How Hollywood finally got teenagers right this summer
A trio of films — The To Do List, G.B.F., and The Spectacular Now — capture the unique complexities of the coming-of-age story
I was a teenager during the '90s, and films like Clueless, 10 Things I Hate About You, and She's All That were the backbone of my teenage education. But while I always related to Cher, Bianca, and Laney on a character level, those films only offered a dramatically heightened version of the teenage experience — a version filled with electronic closets, synchronized dances, and curly-haired Australian boys who might serenade you in a stadium.
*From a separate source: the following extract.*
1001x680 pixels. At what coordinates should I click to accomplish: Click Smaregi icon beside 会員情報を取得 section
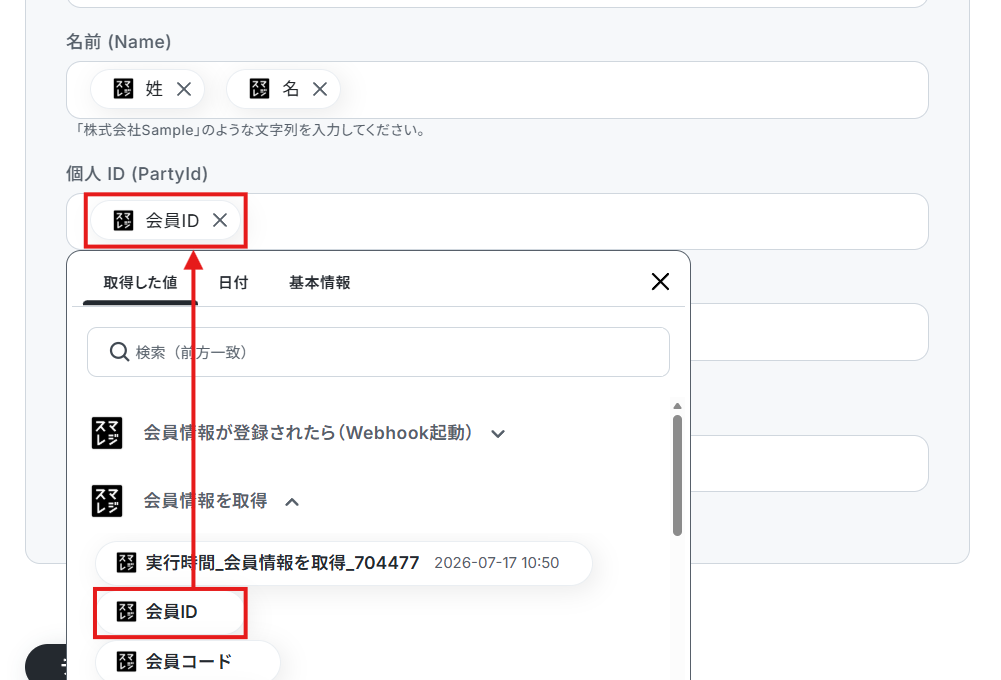tap(107, 501)

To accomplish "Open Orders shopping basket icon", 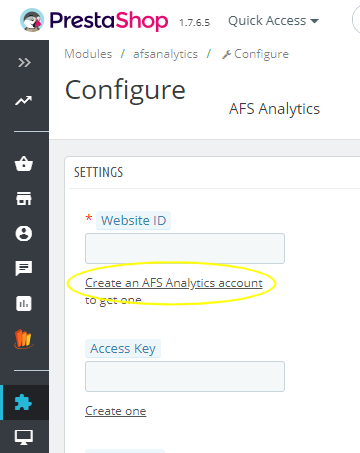I will [x=24, y=164].
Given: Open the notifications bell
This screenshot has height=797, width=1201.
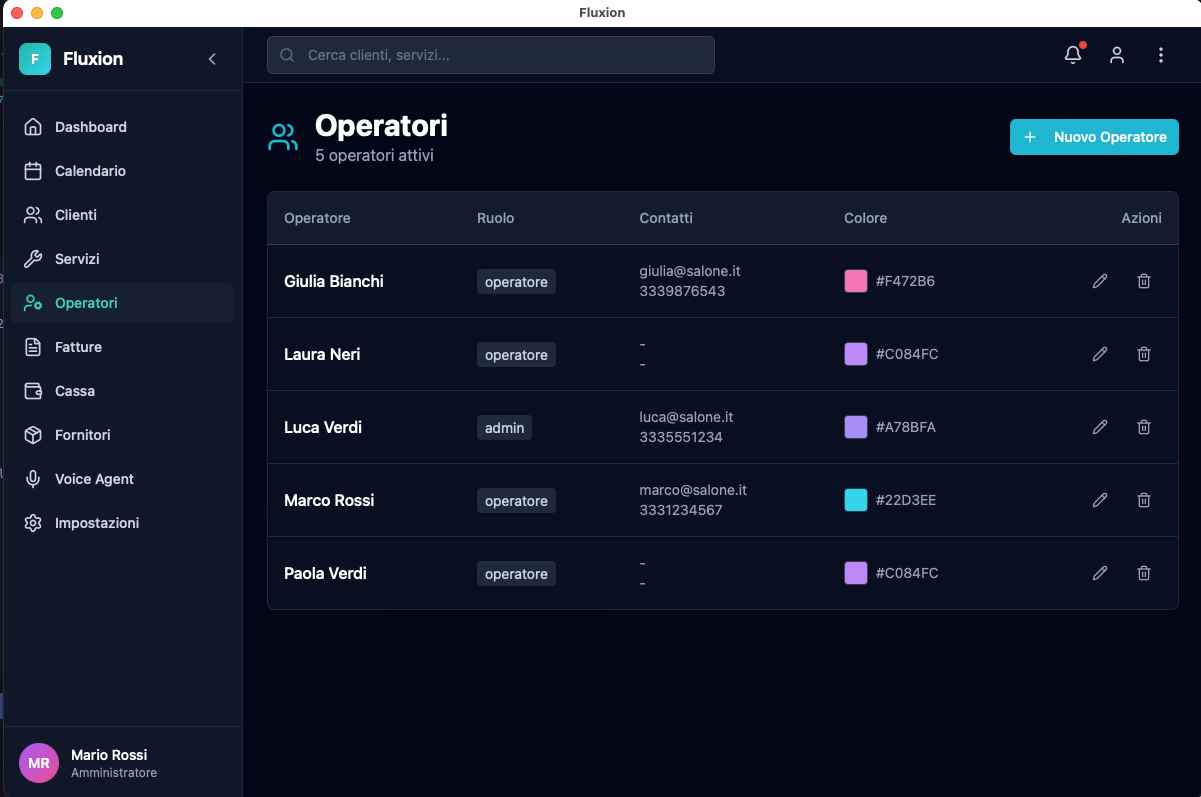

The coming-of-age genre isn't always taken seriously. In cinema, it's often written off precisely because of its heightened reality, and its focus on young people who don't know what they want. The worst iterations of the genre are corny and trite: The nerdy girl who is both misunderstood and scorching hot under her spectacles, the jock sensibro, or the rebel with a heart of gold. And the flaws don't stop there; these movies can also be blindingly white, misogynistic, and completely ignorant of anything that isn't middle class.
But when coming-of-age film are good — and sometimes even if they aren't — they can also speak core truths about our teen experiences: The obsessive longing over crushes and the future, the unbearable angst over a 10 o'clock curfew, and the beginning of the lifelong process of evolving into yourself.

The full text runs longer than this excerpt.